Aggressive treatment was begun by French and German veterinarians, including the use of a sling to hold the mare up and help relieve pressure on her feet. But the laminitis soon worsened, and the mare began to shed her hooves. Realizing there was little chance of recovery, it was decided to put the mare down. On December 13, 2005, Poetin was humanely euthanized at Haras de Hus.

==Resulting Lawsuit==
After the mare was euthanized, it was discovered that she had been treated with corticosteroids prior to and during the time of the auction. She also wore therapeutic shoes prior to the auction, and was only walked on soft ground.

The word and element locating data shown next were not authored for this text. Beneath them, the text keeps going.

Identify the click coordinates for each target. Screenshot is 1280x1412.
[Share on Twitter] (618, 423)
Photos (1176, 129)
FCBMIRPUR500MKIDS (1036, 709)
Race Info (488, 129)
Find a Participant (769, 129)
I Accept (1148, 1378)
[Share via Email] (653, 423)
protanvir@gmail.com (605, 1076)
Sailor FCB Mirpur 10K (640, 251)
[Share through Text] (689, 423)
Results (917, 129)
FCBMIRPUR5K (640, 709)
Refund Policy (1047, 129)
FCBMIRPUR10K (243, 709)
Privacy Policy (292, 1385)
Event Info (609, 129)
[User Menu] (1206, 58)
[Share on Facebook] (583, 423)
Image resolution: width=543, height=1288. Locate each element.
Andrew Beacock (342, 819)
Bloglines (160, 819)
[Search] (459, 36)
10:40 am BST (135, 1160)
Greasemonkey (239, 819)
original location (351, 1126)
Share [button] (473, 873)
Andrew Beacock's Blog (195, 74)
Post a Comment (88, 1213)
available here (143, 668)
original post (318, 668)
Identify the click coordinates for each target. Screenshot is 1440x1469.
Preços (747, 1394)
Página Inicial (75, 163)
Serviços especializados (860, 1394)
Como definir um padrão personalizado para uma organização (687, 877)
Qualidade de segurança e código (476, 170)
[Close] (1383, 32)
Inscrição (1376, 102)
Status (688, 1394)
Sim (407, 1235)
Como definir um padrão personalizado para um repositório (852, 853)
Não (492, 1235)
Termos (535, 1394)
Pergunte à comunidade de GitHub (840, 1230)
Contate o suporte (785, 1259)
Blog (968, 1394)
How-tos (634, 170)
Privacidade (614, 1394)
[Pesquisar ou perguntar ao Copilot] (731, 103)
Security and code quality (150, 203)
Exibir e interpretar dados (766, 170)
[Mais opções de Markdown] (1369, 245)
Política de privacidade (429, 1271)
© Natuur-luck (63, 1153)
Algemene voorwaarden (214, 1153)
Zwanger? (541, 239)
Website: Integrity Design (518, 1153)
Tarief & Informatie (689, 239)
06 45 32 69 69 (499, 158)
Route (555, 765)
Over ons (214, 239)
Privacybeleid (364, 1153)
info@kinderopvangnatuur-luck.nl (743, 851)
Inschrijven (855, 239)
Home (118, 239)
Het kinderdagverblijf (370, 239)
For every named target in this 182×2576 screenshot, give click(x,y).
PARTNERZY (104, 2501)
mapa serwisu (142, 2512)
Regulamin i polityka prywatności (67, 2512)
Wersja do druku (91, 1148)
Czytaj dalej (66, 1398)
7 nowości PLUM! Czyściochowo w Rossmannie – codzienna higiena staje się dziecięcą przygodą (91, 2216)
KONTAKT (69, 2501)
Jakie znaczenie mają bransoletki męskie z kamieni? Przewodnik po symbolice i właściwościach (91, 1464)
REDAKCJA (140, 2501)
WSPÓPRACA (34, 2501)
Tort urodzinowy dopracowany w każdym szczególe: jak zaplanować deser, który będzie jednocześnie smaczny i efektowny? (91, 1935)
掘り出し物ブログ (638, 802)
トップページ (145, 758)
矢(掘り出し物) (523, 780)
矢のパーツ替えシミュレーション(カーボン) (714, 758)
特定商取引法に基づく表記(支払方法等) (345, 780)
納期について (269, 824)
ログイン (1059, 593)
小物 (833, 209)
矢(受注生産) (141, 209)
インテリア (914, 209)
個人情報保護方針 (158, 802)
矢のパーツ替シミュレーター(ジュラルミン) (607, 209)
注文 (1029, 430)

Apparently, the mare's caretakers knew that she did not simply have a mild irritation to the sesamoid, as stated at the auction, but a tendon infection that was causing lameness. Use of the steroids not only masked the lameness, but likely caused the laminitis that the mare suffered from, a possible negative side effect of using steroids. Most agree that, considering her condition, riding her in the auction and shipping her to France (a journey more than 10 hours long) could be considered inhumane.

The final owner of Poetin, Xavier Marie, is now suing ING Bank. He is mainly basing his case on the fact that the use of corticosteroids were kept secret at the sale, which is illegal in Europe, and that he was never told the true condition of the mare at the sale. In May 2006, Judge Poelmann, the judge for the case, ordered ING Bank to provide Marie access with the medical files of Poetin. They found that, indeed, Celestovet (which contains the corticosteriod Betametazon) was given to the mare prior to sale.

==Cloning==
Poetin was cloned by Marie, with the purpose being to preserve her genetic code. The resulting filly was foaled March 30, 2007, and now lives at Haras de Hus.